AI Dataset Builder for Model Training project Project Structure We'll structure the project into the following directories: CopyEdit ai-dataset-builder/ ├── benchmarks/ ├── curated_code/ ├── refined_code/ ├── tests/ ├── scripts/ └── README.md Each directory will serve a specific purpose: • benchmarks/: Code to measure performance (e.g., execution time, memory usage). • curated_code/: Human-curated code snippets with annotations. • refined_code/: AI-generated code, improved and documented. • tests/: Unit tests for validating the code. • scripts/: Scripts to handle dataset generation and evaluation.
- Output of the Project The primary output of this project is a high-quality, annotated dataset that can be used to train and fine-tune large language models (LLMs). The dataset includes: Key Outputs
- Curated Code Examples: o Code snippets in Python, JavaScript (ReactJS), C/C++, and Java. o Examples include sorting algorithms, API integrations, data processing, and system programming.
- Refined AI-Generated Code: o Improved versions of AI-generated code with annotations, error handling, and optimizations.

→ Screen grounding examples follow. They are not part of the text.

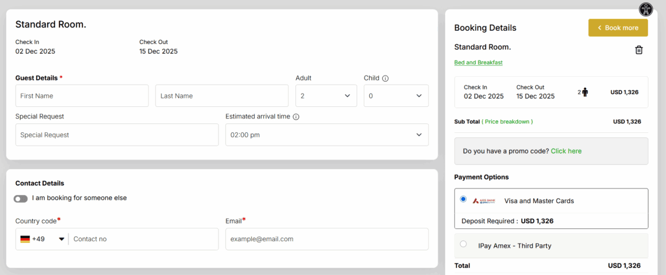Open the Adult count dropdown

tap(326, 95)
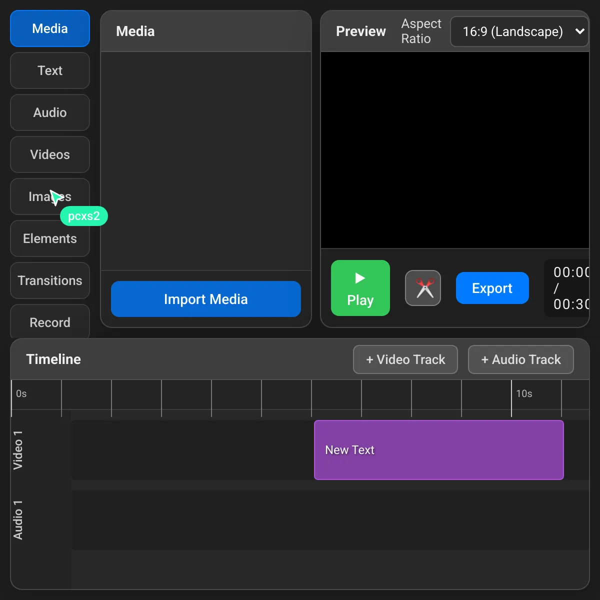600x600 pixels.
Task: Open the Aspect Ratio dropdown
Action: 519,32
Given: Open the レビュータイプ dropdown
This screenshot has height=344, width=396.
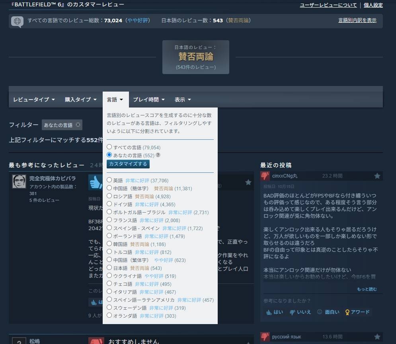Looking at the screenshot, I should tap(34, 100).
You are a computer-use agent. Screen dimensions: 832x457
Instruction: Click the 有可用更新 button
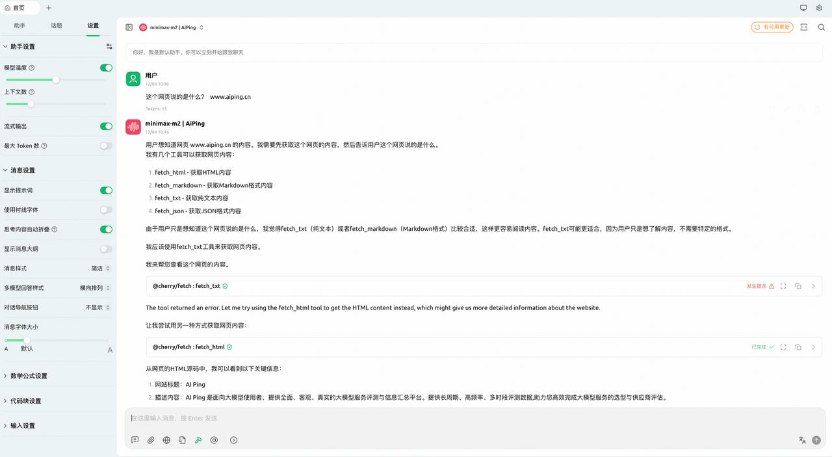coord(772,27)
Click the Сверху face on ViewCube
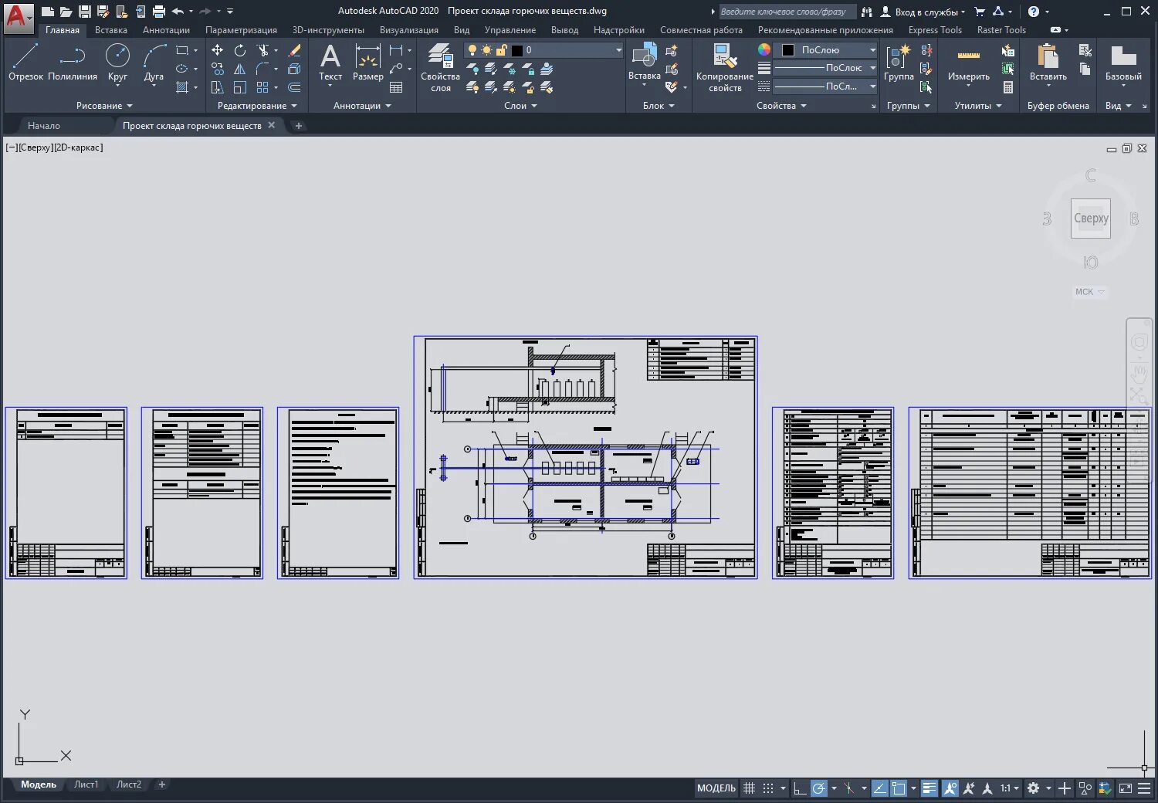The image size is (1158, 803). [1091, 219]
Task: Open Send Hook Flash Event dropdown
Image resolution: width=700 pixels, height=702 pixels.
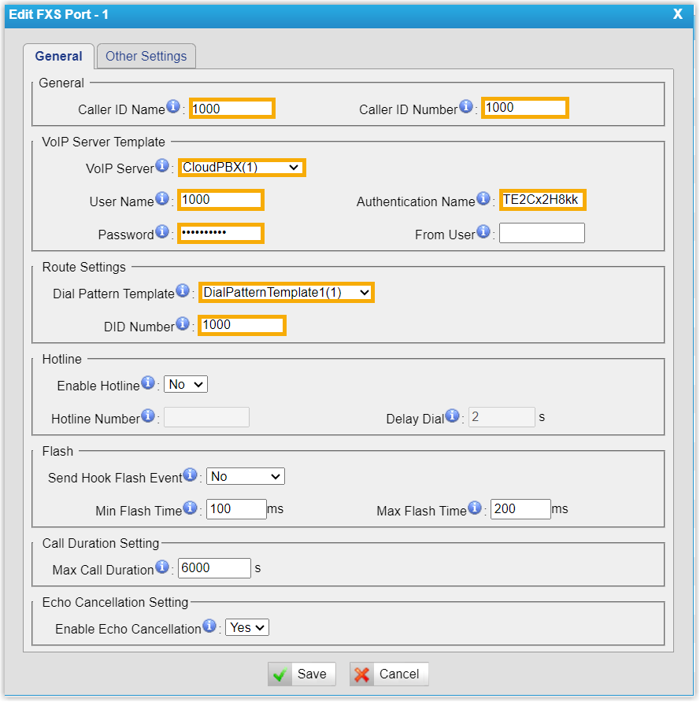Action: coord(246,476)
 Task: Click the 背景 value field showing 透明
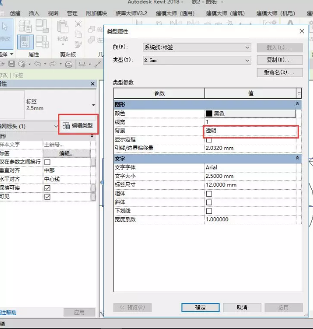[250, 131]
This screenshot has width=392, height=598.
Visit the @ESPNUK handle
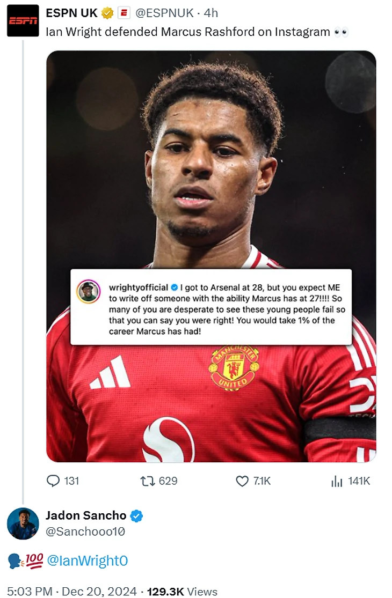point(166,13)
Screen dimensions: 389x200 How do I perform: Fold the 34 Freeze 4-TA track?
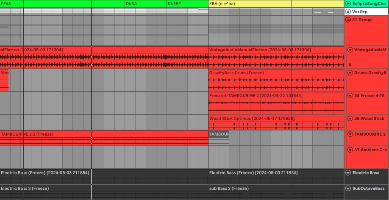point(350,96)
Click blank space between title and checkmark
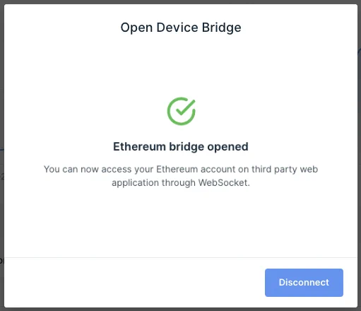 pyautogui.click(x=181, y=66)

- Benchmarks: o Performance metrics (execution time, memory usage, accuracy) for human-written vs. AI-generated code.
- Documentation: o A detailed project report explaining the methodology, challenges, and results. o A GitHub repository with a README file, setup instructions, and contribution guidelines.
- Unit Tests: o Test cases for all code examples to ensure correctness and reliability.
- Usage of the Project This project is designed to be used in the following ways: For AI Model Training • Dataset Creation: o The curated code examples and refined AI-generated code can be used as training data for LLMs. o Annotations and unit tests provide additional context for model training. • Benchmarking: o Benchmarks help evaluate the performance of AI models trained on the dataset. o Metrics like execution time and memory usage can be used to compare different models. For Developers • Learning Resource: o The annotated code examples serve as a learning resource for developers. o Unit tests and benchmarks provide insights into best practices for writing efficient and reliable code. • Open Source Contribution: o Developers can contribute to the project by adding new code examples, improving existing ones, or enhancing benchmarks. For Organizations • Model Fine-Tuning: o Organizations can use the dataset to fine-tune their AI models for specific tasks (e.g., code generation, bug fixing). • Collaboration: o The project encourages collaboration between technical teams, fostering innovation and knowledge sharing.
- Scope of the Project The scope of the project is broad and covers multiple aspects of software engineering and AI model training. Here’s a detailed breakdown: Technical Scope
- Programming Languages: o Python, JavaScript (ReactJS), C/C++, and Java. o Focus on common tasks and real-world use cases.
- AI Tools: o Use of AI tools like ChatGPT, GitHub Copilot, and Codex to generate and refine code.
- Tools and Technologies: o GitHub for version control and collaboration. o Jupyter Notebooks, VS Code, and other IDEs for development. o Docker, Kubernetes, and AWS for deployment and scaling. Functional Scope
- Code Curation: o Collect and annotate high-quality code examples. o Write custom code snippets for specific tasks.
- Code Refinement: o Evaluate and improve AI-generated code. o Add error handling, edge case handling, and optimizations.
- Benchmarking: o Create benchmarks to evaluate code performance. o Compare human-written code with AI-generated code.
- Collaboration: o Simulate cross-functional teamwork by integrating feedback from peers or open-source contributors. Future Scope
- Expand Language Support: o Add support for more programming languages (e.g., Go, Rust, Ruby).
- Enhance Benchmarks: o Include additional metrics like energy consumption and scalability.
- Integration with AI Platforms: o Integrate the dataset with AI platforms like Hugging Face or OpenAI for model training.